Servan attaque d'abord, à propos du jugement, le système des preuves légales; ce système déraisonnable qui traçait au juge la manière dont il devait former sa conviction; qui l'obligeait, quelle que fût sa conviction intime, à condamner si l'accusation avait fourni telles preuves déterminées à l'avance, et à acquitter dans le cas contraire.

La maxime la plus connue de ce système était celle-ci : Deux témoins commandent la condamnation, un seul la rend impossible. « Testis unus, testis nullus. »

Servan, devançant l'oeuvre du législateur moderne, propose de substituer au système des preuves légales celui des preuves morales, c'est-à-dire tirées de la conscience et de la raison du juge.

La torture avait été l'odieux complément du système des preuves légales. Si, dans une affaire capitale, les preuves légales manquaient, on essayait d'arracher un aveu à l'accusé par la question dite préparatoire. Qui ne se souvient ici du vers fameux de Raynouard, dans sa tragédie des Templiers:

« La torture interroge, et la douleur répond. >>

Servan flétrit cette barbarie d'un autre âge, et sa voix est bientôt entendue. Louis XVI, par un édit du 24 août 1780, abolit la torture. Servan remercie publiquement le

Souverain de cet acte d'humanité. Un autre édit du 8 mai 1788 fait également disparaître la question, dite préalable, qu'on appliquait aux condamnés pour les forcer à révéler leurs complices, et que Servan avait aussi combattue.

Nos lois modernes, interprètes du droit naturel, ont voulu qu'en matière criminelle l'accusé eût toujours un défenseur. Les lois anciennes le lui refusaient. Ici encore Servan fit entendre sa voix généreuse. Qui le croirait? il rencontra un contradicteur dans l'avocat général Séguier, du Parlement de Paris; mais un des premiers actes de l'Assemblée constituante fut d'effacer cette tache de nos lois.

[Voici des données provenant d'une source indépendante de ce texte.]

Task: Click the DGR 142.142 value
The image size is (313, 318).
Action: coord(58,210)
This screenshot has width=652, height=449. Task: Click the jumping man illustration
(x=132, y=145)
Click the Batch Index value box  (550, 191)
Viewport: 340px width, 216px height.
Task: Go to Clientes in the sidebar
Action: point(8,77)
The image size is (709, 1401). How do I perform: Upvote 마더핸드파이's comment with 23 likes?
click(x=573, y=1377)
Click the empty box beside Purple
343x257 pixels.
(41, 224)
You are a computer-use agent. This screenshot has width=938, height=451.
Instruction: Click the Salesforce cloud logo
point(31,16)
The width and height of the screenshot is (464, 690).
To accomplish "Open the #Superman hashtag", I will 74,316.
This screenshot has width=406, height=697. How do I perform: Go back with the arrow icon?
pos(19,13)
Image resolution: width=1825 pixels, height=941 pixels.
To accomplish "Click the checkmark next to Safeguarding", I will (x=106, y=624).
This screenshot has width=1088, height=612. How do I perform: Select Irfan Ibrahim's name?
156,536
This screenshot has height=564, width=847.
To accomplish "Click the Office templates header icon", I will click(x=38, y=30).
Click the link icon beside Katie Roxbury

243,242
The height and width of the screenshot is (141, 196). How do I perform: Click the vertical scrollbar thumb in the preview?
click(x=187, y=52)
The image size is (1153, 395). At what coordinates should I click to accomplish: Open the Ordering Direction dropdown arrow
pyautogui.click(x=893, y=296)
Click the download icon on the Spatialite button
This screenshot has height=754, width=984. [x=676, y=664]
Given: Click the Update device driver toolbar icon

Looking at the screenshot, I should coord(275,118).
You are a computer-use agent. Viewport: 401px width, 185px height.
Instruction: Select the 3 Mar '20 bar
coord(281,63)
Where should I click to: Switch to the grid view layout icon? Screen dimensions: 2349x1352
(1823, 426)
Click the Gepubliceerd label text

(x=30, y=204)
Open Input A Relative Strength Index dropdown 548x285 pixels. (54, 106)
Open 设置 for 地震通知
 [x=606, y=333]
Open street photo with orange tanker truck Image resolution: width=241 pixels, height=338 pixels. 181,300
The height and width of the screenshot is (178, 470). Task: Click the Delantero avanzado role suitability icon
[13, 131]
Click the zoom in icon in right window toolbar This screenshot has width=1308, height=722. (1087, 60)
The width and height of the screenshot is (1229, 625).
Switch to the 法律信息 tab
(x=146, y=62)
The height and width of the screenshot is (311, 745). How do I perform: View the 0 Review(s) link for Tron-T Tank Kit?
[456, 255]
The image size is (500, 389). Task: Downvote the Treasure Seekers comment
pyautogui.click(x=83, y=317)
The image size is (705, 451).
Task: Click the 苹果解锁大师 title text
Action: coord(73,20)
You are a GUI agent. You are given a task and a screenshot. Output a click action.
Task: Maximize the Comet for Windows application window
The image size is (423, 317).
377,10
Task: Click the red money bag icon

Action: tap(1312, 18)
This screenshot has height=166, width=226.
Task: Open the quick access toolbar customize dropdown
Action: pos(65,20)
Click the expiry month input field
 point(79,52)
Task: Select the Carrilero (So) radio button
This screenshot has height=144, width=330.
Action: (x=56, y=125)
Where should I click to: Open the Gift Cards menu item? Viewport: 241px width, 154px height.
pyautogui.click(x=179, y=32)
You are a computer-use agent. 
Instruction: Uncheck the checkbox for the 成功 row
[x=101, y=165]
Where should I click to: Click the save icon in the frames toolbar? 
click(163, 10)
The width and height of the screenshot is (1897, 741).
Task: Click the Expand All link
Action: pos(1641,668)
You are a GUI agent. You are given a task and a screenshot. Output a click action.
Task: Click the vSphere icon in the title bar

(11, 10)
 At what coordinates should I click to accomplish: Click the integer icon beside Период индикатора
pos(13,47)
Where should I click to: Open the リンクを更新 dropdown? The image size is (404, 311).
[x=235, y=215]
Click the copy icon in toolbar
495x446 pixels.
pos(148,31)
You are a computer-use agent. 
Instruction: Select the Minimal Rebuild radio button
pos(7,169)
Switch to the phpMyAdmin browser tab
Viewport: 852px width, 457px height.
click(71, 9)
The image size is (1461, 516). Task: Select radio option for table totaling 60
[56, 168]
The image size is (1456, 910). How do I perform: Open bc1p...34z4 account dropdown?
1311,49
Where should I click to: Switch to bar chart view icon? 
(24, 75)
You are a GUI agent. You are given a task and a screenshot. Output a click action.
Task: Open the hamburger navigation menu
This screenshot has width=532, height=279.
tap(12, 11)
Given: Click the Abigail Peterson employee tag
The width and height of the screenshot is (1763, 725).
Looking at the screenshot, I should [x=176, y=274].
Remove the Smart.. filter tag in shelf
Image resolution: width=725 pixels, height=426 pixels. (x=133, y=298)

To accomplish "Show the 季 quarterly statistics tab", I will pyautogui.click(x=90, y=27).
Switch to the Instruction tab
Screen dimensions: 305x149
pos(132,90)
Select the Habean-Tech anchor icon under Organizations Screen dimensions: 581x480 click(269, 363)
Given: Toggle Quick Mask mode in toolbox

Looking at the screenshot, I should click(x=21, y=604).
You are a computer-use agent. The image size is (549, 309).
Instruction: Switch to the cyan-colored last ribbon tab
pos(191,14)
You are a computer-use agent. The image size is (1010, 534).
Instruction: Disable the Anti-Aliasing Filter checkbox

L'accusation et la défense entendues, il semble que le juge n'ait d'autre alternative que de condamner ou d'absoudre. Les Parlements s'étaient attribué le droit de prendre un troisième parti: de rendre ce qu'ils appelaient une sentence de plus amplement informé. En attendant, l'accusé restait sous les verroux, quelquefois toute sa vie; il était ainsi frappé d'une peine au moment même où on reconnaissait l'impossibilité de le condamner.

Servan signale cette contradiction avec une grande énergie; les cahiers des Etats généraux la dénoncent après lui, et la jurisprudence du plus ample informé disparait avec les Parlements.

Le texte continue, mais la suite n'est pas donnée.